In the literature a most significant contribution came from Lewenstein and Sanpera in 1998 with a Letter proving
that for any density matrix $\rho$ and set $V$ of product vectors belonging to the range (i.e. rowspace) of $\rho$ there exists a best separable approximation (BSA) of the matrix in the sense $\rho=\rho_s^*+ \delta \rho$ where $\rho_s^*$ is
separable and the trace $\text{Tr}\delta \rho$ of the entangled part is minimised.
They also provided an explicit construction for the separable part. The idea
is to generate a large set $V$ of projectors $\lvert \alpha \rangle \langle
\alpha \rvert$ randomly chosen from $\text{Range}(\rho)$ and seek a
decomposition $\rho_s^*=\sum_{\alpha\in V} \Lambda_\alpha \lvert \alpha \rangle \langle
\alpha \rvert$ where the $\Lambda_\alpha \geq 0$ are pairwise maximised:
$(\Lambda_{\alpha_1} \lvert \alpha_1 \rangle \langle \alpha_1 \rvert +
\Lambda_{\alpha_2} \lvert \alpha_2 \rangle \langle \alpha_2 \rvert) $ should be
the largest contribution that can subtracted from $\rho$ whilst retaining the
non-negativity of the difference $(\dagger)$.

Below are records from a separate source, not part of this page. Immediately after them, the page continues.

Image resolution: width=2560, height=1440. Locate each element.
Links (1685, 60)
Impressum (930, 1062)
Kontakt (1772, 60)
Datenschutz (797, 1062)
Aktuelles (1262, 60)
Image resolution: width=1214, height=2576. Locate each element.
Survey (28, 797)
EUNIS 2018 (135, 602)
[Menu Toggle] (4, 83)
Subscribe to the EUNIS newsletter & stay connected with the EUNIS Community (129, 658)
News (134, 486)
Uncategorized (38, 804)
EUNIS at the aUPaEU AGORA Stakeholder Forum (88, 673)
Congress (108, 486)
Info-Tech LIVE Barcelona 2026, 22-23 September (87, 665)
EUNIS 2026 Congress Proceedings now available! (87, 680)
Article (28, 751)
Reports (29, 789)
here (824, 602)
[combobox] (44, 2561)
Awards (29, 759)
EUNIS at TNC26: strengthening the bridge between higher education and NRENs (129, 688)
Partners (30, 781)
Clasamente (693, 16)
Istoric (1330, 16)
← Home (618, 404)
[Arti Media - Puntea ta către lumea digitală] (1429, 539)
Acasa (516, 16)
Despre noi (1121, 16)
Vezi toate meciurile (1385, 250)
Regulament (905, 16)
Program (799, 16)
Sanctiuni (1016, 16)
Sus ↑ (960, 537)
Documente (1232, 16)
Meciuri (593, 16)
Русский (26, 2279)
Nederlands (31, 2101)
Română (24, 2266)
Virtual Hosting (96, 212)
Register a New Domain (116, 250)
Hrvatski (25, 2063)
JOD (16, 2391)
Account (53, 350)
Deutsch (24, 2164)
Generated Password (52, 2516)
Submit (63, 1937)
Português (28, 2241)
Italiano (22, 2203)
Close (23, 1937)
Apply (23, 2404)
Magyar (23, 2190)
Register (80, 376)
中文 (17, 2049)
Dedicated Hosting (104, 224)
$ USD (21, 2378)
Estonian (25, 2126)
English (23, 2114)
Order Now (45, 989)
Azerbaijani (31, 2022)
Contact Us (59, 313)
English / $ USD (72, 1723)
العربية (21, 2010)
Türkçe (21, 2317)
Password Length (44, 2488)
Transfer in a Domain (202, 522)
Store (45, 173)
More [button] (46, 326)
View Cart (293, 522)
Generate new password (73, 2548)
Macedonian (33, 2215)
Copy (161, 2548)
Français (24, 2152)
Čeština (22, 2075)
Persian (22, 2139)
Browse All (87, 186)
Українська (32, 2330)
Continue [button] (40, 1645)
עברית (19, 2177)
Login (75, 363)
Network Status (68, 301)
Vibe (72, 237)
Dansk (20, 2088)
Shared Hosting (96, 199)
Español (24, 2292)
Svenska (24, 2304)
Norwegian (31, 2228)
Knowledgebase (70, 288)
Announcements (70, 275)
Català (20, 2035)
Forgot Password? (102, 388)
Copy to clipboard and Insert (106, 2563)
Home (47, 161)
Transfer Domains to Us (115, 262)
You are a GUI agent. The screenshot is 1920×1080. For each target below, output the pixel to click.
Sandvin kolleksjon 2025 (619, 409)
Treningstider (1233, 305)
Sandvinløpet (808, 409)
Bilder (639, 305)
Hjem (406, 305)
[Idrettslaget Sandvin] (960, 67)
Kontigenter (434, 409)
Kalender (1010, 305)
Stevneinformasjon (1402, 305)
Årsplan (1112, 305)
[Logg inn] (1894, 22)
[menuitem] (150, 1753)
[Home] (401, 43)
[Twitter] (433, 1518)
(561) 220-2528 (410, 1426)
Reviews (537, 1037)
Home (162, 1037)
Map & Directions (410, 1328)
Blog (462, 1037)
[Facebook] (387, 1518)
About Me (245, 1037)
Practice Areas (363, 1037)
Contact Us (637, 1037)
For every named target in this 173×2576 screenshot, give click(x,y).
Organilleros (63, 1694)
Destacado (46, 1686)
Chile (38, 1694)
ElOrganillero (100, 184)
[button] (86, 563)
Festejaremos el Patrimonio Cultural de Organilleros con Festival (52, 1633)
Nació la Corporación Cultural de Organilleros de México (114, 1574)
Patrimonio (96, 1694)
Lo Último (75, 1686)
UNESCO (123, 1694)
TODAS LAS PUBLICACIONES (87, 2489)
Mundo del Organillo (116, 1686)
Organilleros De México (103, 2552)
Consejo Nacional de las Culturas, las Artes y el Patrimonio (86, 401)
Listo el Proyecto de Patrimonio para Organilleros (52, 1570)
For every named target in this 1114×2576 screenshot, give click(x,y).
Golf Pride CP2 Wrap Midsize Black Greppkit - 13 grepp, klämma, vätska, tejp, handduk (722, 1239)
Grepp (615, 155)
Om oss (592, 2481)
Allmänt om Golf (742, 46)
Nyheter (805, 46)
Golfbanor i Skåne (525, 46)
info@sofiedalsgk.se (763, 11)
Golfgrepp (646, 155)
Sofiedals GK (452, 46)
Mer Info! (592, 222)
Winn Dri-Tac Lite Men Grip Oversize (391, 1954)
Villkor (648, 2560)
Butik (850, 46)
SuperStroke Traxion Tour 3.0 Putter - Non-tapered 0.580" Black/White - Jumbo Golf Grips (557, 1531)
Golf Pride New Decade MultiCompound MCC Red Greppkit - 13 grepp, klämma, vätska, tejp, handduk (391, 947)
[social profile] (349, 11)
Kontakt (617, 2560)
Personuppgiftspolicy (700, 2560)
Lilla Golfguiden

Lewenstein and Sanpera include explicit expressions for the $\Lambda_\alpha$, but in practice resort to trial-and-error (i.e. brute force) to sidestep potential issues of convergence here. Below is the one figure
from their Letter showing the trace of the residual (non-separable) part when
applying this approach to a $2\otimes2$ Werner state $\rho_w(x)$ known
to be separable for values of the parameter $x\leq 1/3$. The upshot is that,
provided the number of product vectors chosen for $V$ is sufficiently
large, the result does not depend on this number and the true BSA is obtained (the non-zero part seen for $x\leq 1/3$ is a result of the numerical precision set to $10^{-4}$ here).

That's the general problem; following a brief flurry of activity after the Lewenstein-Sanpera result (the "Lewenstein-Sanpera" decomposition)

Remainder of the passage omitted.